Figure 2.

Positioning of P. falciparum genomes from India amongst global isolates of the human malaria parasites using un-rooted neighbor joining tree, excluding var genes and non-coding sequences. Non-coding sequences and variable surface protein genes were removed and the distance analysis was based on coding sequences where basic cellular metabolism and physiology functions must reside. This grouping reflected true geographic origins of the parasite samples. African samples showed preferential joining of parasites from Congo and from Gambia. Parasites from West and Central Africa were well-separated from the Mozambique parasite.
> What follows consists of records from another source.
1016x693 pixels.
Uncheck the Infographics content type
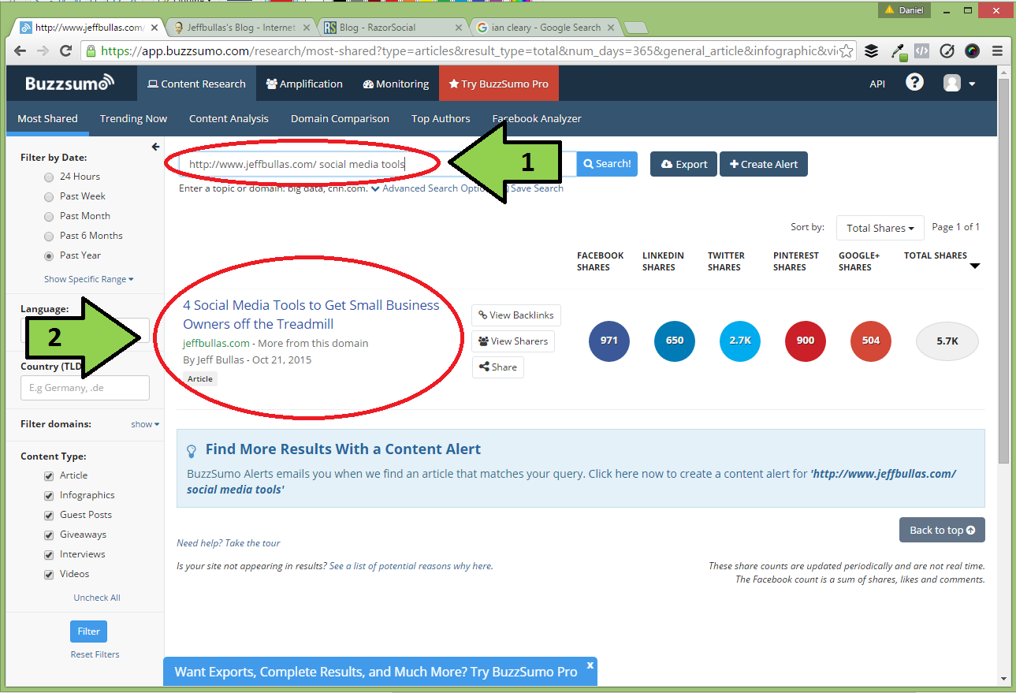click(x=49, y=496)
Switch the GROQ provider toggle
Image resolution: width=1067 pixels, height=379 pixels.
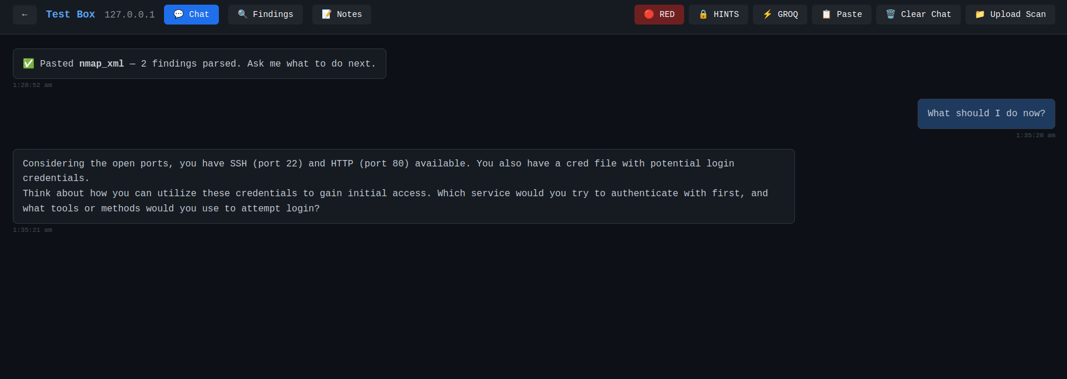pyautogui.click(x=780, y=15)
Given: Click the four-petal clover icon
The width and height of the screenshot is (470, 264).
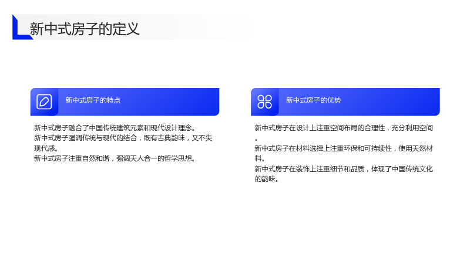Looking at the screenshot, I should coord(265,101).
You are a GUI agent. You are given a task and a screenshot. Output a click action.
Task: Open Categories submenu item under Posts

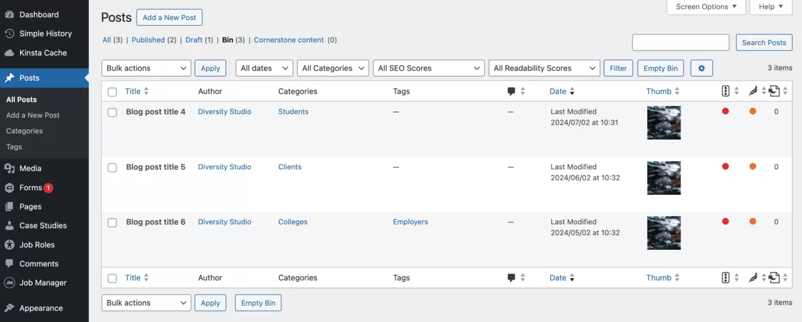coord(24,131)
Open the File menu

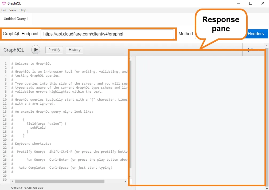4,10
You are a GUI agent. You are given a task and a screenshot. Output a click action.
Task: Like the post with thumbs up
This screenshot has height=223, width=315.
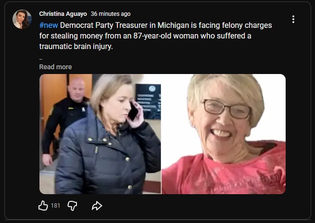pyautogui.click(x=43, y=206)
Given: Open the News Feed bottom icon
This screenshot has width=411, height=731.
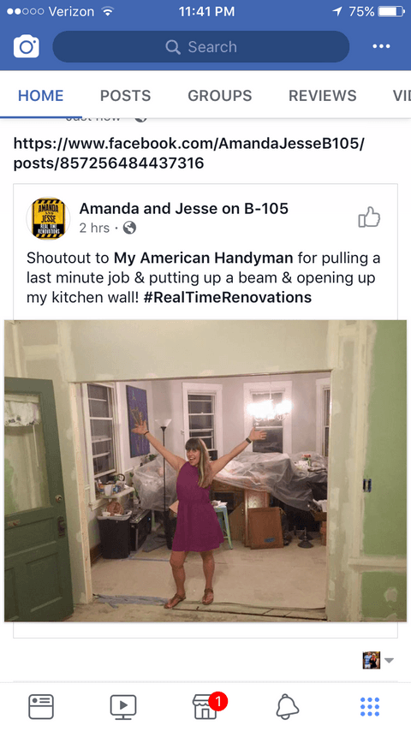Looking at the screenshot, I should (41, 706).
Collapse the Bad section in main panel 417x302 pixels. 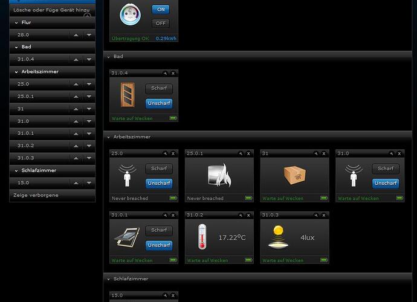[x=108, y=57]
In Southeast Asia, there was a continual separation of parasites from Bangladesh to Myanmar/Thailand, to Cambodia, and to Laos and Vietnam. Parasites in Thailand were less tightly concentrated, but may reflect the movement of patients and parasites in and out of this country. In this context, the Indian P. falciparum isolates remained cleanly segregated from Southeast Asian, African, South American and Bangladesh lines. The continental clusters were well-defined with minimum ambiguity.
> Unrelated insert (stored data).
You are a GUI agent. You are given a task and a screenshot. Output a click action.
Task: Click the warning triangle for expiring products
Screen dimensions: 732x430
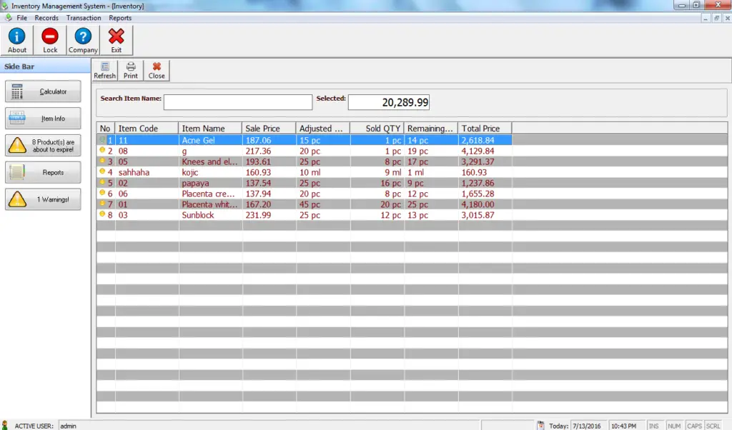(x=43, y=145)
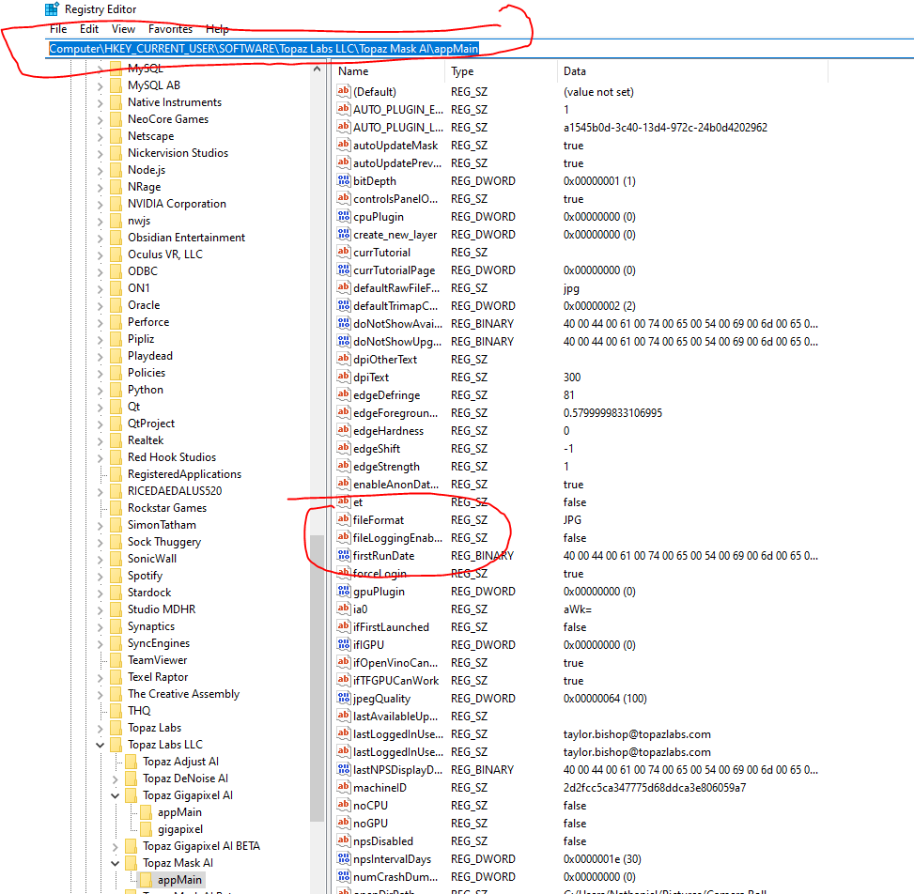Click the NVIDIA Corporation folder icon
The image size is (914, 894).
(x=116, y=204)
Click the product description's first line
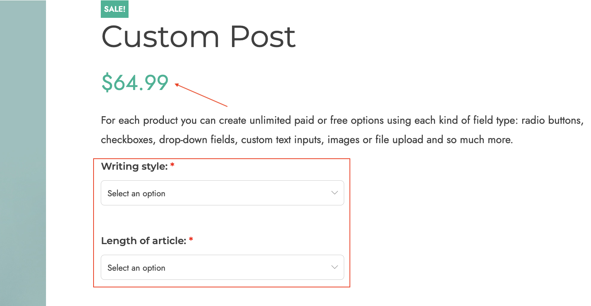 coord(342,120)
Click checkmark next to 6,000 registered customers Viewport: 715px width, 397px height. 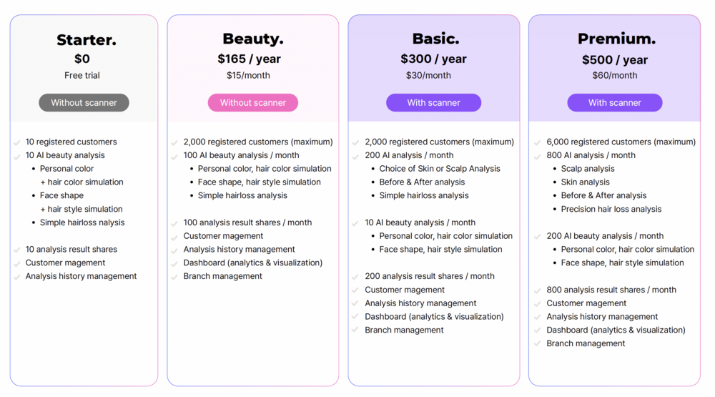point(538,142)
In an earlier effort, we performed distance analysis using whole genomes (including var genes and intergenic regions) superimposed on the P. falciparum 3D7 cell line. This generated some uncertain relationships between isolates and their geographic origins (data not shown). We hypothesize that the ancestral genomic relationships of the parasites may be influenced by subsets of highly-variable parasite genes formed based on interactions with patient immune responses. Genes coding for surface proteins on infected erythrocytes are under heavy selective pressure and reshuffle amongst themselves at very high rates and acquire point mutations [22, 23]. In addition, non-coding DNA spread across the chromosome forms a substantial part of the parasite genome and could also drift more compared to internal protein coding genes. As shown above, removal of var genes and intergenic regions provided a reliable picture of relationships between genomes and origin of samples.